Now that we have been introduced to Maxwell’s Equations on the previous two pages, we can attempt to solve them. Textbooks on classical electrodynamics (e.g., Jackson (1962), Griﬃths (1981), Bohren and Huﬀman (1983)) take a general approach of assuming little and letting Maxwell’s equations force upon you conclusions about what functional forms of solutions are possible for propagating waves. This is not a physics text, so I will propose a form for propagating electric and magnetic ﬁelds and show that they satisfy Maxwell’s equations. That approach is suﬃcient to show with a minimum of math and physics how waves can propagate in dielectrics like water. In so doing, we will discover the relation between the absorption coeﬃcient and the imaginary parts of the index of refraction and the wave number. The discussion of plane waves on this page sets the stage for a deeper investigation of wave propagation on the next two pages, which are on dispersion.

### Plane Waves in a Dielectric

Other than electromagnetic waves propagating in a vacuum, the simplest solution of Maxwell’s equations for wave propagation is for a plane wave in a dielectric material.
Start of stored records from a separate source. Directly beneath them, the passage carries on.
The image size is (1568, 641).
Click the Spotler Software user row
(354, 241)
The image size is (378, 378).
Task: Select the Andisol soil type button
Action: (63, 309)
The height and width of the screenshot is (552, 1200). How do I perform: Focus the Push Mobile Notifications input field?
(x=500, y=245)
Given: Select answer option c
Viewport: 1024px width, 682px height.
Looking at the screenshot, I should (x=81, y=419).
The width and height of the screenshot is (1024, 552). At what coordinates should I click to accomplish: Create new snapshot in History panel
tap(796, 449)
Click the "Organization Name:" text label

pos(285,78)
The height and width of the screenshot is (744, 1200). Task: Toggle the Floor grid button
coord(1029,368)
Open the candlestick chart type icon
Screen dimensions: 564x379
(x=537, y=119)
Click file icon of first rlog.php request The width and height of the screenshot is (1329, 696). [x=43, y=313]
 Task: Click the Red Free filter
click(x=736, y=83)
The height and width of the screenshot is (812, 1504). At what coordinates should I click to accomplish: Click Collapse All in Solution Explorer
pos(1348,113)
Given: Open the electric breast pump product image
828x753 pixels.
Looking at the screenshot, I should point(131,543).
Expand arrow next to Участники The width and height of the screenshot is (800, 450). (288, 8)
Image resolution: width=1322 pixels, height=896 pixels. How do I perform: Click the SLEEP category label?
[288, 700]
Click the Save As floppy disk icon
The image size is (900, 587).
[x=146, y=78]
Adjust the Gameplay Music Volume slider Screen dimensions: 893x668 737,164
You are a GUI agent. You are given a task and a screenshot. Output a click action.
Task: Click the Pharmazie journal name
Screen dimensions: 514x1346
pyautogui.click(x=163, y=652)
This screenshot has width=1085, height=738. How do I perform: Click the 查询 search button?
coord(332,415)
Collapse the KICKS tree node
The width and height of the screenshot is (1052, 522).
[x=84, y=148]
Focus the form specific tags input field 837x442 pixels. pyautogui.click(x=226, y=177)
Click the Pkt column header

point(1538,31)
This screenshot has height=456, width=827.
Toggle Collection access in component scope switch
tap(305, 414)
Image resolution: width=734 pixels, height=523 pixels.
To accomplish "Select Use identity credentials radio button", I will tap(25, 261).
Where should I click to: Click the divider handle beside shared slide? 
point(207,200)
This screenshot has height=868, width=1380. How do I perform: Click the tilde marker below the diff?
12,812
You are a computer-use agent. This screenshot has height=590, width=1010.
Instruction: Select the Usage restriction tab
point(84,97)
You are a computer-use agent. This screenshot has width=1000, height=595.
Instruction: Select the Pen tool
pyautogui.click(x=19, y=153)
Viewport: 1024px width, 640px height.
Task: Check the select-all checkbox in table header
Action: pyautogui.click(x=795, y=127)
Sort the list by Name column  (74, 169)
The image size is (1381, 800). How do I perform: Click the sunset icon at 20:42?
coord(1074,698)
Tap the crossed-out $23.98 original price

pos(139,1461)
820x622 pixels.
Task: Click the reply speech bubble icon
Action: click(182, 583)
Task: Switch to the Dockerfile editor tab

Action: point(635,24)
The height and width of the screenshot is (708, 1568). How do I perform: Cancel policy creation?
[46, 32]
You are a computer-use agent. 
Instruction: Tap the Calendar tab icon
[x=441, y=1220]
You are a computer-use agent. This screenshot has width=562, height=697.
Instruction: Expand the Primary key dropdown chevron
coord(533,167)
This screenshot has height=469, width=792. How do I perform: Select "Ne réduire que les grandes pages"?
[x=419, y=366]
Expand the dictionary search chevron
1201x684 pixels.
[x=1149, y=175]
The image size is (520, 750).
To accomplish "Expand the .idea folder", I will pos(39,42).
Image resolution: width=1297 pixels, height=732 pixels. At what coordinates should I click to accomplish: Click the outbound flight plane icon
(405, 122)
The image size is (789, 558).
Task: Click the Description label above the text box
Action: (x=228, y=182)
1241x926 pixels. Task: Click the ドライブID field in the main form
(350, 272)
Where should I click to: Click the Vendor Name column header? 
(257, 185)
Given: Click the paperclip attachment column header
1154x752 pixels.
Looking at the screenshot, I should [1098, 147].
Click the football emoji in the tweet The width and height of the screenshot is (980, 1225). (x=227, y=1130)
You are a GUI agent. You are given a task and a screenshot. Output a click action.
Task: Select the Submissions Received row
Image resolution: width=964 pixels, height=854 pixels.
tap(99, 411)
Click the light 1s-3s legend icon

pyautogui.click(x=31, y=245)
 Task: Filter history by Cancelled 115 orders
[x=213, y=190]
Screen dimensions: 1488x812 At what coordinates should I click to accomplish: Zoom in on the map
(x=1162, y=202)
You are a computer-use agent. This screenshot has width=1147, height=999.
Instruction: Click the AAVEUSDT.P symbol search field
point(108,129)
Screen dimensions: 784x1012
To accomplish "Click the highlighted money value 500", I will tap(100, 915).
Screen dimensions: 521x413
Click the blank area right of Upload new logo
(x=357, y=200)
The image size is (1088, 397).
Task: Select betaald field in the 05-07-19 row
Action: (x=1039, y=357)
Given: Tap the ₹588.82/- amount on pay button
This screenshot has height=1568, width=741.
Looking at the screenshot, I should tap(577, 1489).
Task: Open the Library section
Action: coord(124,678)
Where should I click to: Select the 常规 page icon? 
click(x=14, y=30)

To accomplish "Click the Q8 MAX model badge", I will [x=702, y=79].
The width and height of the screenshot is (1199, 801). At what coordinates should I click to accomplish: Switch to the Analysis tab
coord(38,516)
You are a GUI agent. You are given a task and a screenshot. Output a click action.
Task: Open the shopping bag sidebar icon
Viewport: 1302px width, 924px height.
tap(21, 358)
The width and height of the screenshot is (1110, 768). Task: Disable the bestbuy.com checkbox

The term “plane wave” refers to an electromagnetic wave (i.e., light) that is propagating in some direction, and which has the same properties at all points of a plane perpendicular to the direction of propagation. As will be seen, if we know the electric ﬁeld of the wave, we can ﬁnd the magnetic ﬁeld from Maxwell’s equations (or vice versa). Thus it is customary to consider only the electric ﬁeld of the wave.

Consider ﬁrst an electromagnetic wave propagating in a vacuum. We are free to choose a convenient coordinate system, so let the wave propagate in the $+\stackrel{̂}{x}$ direction, and let the electric ﬁeld $E$ oscillate in the $±ŷ$ direction (i.e., the electric ﬁeld is linearly polarized in the $y$ direction). The associated magnetic ﬁeld then oscillates in the $±ẑ$ direction. This situation is illustrated in Fig. 1.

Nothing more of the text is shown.